■ Available records:
--------------------

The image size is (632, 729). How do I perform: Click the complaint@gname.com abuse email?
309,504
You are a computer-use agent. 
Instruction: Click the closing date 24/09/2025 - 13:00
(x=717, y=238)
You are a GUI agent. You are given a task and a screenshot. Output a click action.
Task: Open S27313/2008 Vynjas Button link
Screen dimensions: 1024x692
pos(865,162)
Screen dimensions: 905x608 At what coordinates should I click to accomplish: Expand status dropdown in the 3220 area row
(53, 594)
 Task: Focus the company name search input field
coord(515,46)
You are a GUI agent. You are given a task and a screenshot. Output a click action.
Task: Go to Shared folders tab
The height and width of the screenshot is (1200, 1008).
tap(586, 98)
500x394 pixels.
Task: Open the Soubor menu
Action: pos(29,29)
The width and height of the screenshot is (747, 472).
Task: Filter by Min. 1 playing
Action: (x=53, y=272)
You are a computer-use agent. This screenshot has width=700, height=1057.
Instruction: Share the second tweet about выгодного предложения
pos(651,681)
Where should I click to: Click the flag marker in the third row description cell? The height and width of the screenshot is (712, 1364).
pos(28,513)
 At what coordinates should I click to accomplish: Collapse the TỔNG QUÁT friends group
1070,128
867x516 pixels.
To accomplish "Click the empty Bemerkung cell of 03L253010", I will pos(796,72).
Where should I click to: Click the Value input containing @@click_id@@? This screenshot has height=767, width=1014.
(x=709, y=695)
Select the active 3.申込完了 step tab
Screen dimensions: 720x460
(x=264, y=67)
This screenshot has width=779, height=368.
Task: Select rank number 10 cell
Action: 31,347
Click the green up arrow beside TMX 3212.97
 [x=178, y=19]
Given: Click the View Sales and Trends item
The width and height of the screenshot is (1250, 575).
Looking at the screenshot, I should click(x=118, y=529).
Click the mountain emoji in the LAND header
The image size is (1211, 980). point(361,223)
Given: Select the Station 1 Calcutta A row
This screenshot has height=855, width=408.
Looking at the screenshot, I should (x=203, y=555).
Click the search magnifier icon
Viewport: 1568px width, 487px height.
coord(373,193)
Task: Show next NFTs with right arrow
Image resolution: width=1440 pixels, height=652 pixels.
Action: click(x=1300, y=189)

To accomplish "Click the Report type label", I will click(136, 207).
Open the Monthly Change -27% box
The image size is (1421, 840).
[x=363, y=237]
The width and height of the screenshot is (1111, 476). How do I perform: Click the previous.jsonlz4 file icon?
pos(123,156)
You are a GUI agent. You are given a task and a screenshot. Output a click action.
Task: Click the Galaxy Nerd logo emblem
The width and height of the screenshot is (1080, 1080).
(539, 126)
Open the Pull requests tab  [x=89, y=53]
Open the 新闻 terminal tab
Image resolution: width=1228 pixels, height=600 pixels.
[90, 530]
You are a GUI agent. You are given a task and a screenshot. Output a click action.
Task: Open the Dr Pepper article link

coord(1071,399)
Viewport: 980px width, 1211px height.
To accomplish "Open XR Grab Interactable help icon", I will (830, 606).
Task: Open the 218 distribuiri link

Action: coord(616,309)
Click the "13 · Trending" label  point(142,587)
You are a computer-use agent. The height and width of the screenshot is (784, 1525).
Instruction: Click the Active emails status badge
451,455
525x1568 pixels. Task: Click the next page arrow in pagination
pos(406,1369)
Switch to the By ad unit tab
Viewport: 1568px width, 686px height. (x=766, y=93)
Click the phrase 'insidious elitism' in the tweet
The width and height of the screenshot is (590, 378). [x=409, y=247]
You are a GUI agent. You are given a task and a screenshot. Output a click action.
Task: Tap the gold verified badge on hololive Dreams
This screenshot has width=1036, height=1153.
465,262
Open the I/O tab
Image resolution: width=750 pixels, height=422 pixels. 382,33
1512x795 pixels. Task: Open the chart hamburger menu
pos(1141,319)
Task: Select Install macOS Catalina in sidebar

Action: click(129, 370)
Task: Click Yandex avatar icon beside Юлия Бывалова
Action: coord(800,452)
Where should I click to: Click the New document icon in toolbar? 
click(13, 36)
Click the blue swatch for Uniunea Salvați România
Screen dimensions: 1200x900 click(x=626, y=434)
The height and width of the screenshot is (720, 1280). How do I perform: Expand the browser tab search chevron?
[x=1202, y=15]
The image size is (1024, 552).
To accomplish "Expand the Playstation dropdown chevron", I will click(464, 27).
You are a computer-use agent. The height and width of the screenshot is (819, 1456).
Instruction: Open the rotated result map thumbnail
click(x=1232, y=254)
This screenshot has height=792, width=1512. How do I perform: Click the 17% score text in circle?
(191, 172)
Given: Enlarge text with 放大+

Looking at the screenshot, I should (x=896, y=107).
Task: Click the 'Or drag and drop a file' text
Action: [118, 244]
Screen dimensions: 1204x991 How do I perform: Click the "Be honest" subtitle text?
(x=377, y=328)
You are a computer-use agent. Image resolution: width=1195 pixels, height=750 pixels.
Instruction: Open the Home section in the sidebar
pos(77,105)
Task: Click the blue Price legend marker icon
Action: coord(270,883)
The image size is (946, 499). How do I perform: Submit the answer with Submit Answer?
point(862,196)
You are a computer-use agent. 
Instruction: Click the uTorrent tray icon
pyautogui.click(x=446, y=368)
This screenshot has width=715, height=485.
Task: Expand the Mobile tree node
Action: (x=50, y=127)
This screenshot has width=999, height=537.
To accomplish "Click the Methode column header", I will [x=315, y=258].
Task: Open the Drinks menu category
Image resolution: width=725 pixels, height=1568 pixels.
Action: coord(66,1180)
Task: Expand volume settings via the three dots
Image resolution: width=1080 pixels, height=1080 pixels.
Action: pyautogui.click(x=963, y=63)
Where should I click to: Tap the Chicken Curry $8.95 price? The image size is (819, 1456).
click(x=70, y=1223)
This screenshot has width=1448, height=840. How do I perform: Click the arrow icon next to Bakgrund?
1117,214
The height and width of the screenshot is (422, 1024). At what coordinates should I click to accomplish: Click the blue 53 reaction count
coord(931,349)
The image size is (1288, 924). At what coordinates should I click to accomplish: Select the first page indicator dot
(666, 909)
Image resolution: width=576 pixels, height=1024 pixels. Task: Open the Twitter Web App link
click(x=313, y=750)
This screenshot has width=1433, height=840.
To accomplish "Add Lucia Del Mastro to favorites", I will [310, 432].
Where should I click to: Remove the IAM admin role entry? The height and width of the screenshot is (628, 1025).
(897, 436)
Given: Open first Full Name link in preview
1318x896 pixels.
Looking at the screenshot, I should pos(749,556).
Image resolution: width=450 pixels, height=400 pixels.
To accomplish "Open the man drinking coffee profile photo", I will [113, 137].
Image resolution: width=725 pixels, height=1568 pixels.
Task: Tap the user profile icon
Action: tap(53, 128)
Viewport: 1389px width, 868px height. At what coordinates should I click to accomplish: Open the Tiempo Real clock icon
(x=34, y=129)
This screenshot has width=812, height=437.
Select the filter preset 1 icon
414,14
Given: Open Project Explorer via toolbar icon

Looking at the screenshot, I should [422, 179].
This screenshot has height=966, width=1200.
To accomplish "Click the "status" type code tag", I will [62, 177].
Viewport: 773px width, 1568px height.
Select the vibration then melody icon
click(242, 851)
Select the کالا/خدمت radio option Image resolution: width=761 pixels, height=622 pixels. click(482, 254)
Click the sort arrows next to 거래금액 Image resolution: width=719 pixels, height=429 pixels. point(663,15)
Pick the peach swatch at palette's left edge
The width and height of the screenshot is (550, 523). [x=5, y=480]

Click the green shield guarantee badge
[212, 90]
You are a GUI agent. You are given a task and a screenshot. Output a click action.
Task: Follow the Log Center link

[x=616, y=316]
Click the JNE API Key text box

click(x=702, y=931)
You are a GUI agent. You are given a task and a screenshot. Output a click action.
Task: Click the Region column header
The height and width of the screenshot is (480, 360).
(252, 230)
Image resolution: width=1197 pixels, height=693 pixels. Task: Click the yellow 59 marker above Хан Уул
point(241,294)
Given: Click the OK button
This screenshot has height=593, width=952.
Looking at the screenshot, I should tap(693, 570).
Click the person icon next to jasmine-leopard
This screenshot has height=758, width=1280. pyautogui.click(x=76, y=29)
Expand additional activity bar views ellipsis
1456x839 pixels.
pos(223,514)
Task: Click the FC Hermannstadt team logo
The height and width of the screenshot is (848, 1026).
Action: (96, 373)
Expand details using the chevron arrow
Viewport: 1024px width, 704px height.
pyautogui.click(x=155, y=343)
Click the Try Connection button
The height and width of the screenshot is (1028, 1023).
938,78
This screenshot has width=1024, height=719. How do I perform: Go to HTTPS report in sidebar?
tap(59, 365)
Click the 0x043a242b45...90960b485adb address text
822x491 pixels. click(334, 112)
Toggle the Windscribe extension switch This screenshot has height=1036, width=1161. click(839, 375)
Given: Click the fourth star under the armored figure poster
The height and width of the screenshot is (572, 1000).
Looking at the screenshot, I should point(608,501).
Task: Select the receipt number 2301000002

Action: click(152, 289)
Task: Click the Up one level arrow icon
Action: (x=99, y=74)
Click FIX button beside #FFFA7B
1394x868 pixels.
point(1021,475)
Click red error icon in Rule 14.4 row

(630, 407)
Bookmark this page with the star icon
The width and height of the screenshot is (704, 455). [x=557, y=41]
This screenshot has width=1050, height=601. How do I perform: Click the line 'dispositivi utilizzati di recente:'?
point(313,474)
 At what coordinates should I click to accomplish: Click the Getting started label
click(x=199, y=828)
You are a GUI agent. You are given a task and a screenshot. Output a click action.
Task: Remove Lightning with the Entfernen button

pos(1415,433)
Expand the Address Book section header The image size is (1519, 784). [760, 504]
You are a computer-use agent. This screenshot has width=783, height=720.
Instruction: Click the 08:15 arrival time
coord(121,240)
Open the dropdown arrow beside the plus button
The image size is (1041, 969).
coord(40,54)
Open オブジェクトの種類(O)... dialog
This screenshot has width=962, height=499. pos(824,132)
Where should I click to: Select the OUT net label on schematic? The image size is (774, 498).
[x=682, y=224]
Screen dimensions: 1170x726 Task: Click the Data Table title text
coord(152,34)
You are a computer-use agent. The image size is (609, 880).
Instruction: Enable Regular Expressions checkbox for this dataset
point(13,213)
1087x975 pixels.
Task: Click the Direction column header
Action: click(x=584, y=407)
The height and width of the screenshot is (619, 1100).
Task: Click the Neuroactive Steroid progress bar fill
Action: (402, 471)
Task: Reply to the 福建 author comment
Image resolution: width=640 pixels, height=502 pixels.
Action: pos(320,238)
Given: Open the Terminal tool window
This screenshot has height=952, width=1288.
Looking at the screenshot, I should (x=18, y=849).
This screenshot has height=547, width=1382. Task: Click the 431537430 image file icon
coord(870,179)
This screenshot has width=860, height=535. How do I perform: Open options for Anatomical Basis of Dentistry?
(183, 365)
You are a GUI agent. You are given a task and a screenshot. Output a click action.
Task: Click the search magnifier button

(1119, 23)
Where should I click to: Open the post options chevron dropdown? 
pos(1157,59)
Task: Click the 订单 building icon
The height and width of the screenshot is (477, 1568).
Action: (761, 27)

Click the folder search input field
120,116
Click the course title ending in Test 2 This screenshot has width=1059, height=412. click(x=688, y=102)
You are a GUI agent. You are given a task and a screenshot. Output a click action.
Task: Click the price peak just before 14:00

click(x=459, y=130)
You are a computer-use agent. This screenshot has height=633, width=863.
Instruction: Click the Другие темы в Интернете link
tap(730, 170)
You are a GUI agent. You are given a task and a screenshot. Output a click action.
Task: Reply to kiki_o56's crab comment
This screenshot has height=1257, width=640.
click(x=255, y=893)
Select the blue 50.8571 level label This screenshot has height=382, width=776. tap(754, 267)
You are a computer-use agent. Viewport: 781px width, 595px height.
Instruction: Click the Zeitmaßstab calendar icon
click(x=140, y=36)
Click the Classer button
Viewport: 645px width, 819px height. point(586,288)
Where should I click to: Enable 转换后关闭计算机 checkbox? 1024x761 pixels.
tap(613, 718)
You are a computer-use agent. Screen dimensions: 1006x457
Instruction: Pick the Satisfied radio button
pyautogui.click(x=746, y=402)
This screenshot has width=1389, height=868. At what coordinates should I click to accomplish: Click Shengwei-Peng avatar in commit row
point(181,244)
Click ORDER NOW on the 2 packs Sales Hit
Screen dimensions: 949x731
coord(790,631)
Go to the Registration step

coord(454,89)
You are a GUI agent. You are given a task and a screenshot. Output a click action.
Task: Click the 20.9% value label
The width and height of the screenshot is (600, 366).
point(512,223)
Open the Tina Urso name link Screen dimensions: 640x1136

--------------------

■ Assignment: The word "Reply" occurs on some lines of the data. Give the number of those lines only.

■ Exercise result: 2